Concrètement, ceci veut dire que lors de la conception des stratégies pour l’énergie renouvelable, il est essentiel de s’assurer que les femmes participent à la formulation et au suivi des politiques, et que ces stratégies prennent en compte la façon dont les femmes ont accès et utilisent à l’énergie chez elles. Les évaluations de risques, de vulnérabilités, et les plans de réponses d’urgence prennent ainsi en considération les vies et capacités des femmes. Mener cette analyse systématique du changement climatique sous les angles environnemental, de développement et d’égalité entre les sexes permettra de combler rapidement les lacunes de la recherche, des connaissances et des données. 

 

De plus, toute mesure visant à développer l’autonomisation des femmes peut contribuer à la lutte contre le changement climatique. En effet, garantir un accès à la terre équitable, aux services financiers, à l’éducation gratuite, etc. permet que les femmes et les filles deviennent actrices du changement, et indirectement du changement climatique.

 

ONU Femmes travaille sur des programmes pilotes sur le terrain, permettant de promouvoir les femmes en tant qu’actrices du changement en faveur du climat. Ces projets sont financés par le fonds en faveur de l’autonomisation des femmes, soutenant des projets qui permettent aux femmes d’accéder à l’indépendance économique et les placent comme actrices contre le changement climatique. Pour des exemples de projets.

 

Et en France 

Le comité ONU Femmes France soutient les différentes initiatives institutionnelles et associatives concernant la prise en compte du genre dans le changement climatique, parmi lesquelles il est possible de citer :

  • L’appel conjoint du Haut conseil à l’égalité entre les femmes et les hommes, et les Délégations aux droits des femmes et à l’égalité de l’Assemblée nationale et du Senat afin de « Soutenir les femmes face au dérèglement climatique », remis à M. Laurent Fabius, ministre des Affaires étrangères le 16 octobre 2015,
  • La position « Genre et justice climatique », coordonnée par l’association Adéquations,
  • L’initiative de Care France à l’approche de la COP 21 « Le climat au pied du mur », qui mettait en avant, parmi d’autres sujets, le lien entre femmes et climat.

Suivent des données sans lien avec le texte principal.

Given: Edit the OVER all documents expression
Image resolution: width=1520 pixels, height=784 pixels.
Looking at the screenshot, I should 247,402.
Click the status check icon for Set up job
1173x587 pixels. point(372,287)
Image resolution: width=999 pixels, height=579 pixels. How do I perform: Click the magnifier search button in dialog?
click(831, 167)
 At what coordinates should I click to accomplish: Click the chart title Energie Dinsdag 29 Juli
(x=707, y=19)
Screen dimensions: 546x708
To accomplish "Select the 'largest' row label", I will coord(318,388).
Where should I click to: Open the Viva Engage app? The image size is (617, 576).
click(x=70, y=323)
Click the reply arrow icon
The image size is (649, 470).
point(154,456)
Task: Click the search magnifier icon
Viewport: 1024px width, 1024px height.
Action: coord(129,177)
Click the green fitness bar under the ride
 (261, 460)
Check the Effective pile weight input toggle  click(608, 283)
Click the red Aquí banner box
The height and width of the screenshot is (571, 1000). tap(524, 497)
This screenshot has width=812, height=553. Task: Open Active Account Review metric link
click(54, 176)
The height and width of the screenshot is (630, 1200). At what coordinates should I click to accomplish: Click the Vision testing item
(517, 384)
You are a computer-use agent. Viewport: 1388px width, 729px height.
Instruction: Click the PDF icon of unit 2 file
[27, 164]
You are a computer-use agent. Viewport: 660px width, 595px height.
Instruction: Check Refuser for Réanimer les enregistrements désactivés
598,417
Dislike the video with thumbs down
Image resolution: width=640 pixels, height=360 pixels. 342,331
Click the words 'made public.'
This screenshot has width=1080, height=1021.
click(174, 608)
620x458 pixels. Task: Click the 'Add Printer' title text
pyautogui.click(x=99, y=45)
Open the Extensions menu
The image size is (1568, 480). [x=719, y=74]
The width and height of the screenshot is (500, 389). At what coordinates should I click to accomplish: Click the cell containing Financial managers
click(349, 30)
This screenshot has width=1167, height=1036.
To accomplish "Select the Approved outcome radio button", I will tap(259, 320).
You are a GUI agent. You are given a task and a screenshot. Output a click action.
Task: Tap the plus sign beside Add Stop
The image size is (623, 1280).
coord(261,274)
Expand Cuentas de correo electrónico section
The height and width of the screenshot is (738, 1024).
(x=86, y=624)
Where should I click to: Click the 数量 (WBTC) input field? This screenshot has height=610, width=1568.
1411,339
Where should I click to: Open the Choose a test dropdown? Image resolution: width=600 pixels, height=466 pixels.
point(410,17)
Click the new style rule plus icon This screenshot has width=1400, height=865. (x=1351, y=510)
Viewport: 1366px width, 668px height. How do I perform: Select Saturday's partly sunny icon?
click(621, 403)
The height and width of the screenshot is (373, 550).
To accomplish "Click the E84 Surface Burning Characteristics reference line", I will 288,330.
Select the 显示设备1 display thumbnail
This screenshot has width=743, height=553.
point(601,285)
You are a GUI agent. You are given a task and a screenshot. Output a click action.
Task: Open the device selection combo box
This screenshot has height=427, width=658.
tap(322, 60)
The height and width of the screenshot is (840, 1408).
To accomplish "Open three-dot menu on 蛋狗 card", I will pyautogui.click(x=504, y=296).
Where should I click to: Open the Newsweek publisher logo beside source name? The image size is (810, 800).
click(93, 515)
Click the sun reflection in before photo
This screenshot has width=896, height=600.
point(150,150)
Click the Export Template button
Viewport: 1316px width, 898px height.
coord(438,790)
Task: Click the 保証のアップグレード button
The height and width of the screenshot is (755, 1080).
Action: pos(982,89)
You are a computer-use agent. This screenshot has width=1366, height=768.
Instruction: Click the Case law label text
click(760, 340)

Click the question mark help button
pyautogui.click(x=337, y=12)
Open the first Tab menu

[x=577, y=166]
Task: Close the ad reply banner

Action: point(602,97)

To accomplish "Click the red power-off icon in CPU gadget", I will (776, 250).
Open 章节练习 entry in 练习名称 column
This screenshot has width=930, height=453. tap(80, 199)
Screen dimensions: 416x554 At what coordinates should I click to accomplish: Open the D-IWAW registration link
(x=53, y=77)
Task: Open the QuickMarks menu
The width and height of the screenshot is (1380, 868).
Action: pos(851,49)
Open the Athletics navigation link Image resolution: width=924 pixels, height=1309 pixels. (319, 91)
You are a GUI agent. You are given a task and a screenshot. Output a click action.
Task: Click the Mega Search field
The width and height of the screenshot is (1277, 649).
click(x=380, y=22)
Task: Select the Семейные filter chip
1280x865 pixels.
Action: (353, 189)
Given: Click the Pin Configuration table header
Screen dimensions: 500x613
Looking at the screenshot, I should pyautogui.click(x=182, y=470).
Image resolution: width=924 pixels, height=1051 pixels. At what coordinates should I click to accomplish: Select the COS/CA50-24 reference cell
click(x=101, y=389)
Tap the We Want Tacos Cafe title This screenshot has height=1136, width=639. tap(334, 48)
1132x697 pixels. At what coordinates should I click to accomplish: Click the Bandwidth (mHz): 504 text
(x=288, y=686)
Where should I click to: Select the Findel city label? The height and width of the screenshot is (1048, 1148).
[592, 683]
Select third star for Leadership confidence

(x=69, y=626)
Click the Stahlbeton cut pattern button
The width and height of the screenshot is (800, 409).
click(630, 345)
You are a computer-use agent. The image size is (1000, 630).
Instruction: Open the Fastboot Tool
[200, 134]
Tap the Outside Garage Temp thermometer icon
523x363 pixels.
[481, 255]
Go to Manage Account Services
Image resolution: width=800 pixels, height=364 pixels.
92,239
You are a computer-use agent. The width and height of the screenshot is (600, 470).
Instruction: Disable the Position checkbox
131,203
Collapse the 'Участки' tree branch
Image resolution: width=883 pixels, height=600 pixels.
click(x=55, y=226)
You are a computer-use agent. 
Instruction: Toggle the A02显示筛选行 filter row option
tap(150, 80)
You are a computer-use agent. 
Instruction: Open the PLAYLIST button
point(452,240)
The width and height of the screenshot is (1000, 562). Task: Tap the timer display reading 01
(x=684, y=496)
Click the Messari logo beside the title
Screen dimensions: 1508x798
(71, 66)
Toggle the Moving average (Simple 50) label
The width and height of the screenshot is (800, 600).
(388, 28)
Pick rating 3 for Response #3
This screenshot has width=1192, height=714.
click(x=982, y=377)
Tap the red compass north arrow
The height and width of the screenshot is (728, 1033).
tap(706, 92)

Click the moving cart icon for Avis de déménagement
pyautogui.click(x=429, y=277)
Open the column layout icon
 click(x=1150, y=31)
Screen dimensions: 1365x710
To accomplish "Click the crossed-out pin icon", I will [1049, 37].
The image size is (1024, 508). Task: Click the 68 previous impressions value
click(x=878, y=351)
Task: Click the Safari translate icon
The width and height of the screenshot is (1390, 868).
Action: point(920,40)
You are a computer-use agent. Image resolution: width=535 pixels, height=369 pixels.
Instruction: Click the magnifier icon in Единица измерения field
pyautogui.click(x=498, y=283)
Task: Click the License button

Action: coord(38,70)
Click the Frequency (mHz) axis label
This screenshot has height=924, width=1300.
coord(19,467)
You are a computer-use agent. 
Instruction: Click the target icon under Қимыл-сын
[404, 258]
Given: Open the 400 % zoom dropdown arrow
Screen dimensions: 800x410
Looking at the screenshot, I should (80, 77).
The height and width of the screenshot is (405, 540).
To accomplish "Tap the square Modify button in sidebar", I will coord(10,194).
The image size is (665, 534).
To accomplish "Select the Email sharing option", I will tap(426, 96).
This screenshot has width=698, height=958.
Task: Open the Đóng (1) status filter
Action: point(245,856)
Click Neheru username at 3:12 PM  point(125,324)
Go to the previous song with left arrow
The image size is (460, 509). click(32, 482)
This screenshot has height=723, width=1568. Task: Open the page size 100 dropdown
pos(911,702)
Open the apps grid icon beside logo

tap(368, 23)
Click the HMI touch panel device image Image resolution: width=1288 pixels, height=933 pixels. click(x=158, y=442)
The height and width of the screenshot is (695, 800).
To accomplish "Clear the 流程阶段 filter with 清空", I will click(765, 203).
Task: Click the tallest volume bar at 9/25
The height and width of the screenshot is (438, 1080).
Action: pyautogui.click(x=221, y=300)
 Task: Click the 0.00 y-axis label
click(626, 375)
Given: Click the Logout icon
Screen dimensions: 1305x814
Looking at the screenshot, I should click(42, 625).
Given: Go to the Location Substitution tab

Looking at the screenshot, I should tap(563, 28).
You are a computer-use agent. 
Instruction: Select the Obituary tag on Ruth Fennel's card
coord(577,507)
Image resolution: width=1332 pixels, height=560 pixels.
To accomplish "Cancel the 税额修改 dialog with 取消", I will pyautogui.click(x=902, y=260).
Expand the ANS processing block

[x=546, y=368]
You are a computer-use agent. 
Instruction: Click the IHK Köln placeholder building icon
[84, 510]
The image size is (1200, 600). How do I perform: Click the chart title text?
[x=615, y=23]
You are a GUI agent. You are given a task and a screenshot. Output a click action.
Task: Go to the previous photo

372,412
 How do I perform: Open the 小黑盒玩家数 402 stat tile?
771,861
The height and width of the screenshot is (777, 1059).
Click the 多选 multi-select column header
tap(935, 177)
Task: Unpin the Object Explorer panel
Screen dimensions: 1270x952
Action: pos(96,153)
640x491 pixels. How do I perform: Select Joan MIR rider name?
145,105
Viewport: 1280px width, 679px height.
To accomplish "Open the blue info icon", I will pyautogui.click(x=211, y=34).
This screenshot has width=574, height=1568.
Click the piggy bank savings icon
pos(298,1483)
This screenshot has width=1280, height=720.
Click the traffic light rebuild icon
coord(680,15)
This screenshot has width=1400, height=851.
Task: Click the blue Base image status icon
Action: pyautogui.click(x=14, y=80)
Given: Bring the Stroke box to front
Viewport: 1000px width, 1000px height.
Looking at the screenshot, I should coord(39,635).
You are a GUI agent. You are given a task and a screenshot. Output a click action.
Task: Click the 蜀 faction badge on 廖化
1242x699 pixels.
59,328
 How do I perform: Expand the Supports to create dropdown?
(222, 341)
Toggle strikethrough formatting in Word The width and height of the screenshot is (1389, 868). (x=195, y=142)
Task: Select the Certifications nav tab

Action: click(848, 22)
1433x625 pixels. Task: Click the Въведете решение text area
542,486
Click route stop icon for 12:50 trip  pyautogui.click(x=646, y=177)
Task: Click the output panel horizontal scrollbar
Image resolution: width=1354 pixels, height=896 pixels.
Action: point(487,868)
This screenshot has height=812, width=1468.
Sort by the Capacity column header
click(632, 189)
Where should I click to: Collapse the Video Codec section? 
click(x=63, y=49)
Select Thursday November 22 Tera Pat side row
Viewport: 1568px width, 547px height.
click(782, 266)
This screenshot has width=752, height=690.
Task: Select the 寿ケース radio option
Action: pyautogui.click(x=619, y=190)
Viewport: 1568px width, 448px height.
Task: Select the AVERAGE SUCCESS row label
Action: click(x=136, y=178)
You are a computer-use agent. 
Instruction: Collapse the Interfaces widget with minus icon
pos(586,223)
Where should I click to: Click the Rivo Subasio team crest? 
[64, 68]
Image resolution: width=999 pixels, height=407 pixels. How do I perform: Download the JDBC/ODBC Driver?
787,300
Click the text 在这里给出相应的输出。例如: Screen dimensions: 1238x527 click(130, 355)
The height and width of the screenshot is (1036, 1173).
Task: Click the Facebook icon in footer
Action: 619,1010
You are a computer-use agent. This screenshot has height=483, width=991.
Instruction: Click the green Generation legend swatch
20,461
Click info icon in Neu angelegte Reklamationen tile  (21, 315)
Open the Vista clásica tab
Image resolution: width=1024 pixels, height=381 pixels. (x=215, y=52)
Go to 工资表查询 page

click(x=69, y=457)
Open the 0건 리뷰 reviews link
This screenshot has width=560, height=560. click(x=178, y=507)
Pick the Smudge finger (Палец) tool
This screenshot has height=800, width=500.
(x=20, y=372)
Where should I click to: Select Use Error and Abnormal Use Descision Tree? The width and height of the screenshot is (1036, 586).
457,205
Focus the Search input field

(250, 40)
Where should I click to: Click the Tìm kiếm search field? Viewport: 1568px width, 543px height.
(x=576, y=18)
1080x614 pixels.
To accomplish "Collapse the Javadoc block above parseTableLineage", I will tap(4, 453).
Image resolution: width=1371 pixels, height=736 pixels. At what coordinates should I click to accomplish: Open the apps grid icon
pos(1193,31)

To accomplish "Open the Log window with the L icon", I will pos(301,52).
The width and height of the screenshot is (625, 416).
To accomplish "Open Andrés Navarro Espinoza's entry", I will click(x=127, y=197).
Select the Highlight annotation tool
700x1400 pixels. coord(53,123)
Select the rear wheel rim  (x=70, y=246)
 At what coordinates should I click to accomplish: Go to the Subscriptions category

Aujourd'hui, le principal défi est d'intégrer systématiquement l'égalité des sexes et l'autonomisation des femmes dans nos réponses opérationnelles face au changement climatique à un niveau local, national et international. Un nouveau paradigme doit mettre les femmes au centre de tout effort d'adaptation du changement climatique et de gestion des risques liés aux catastrophes.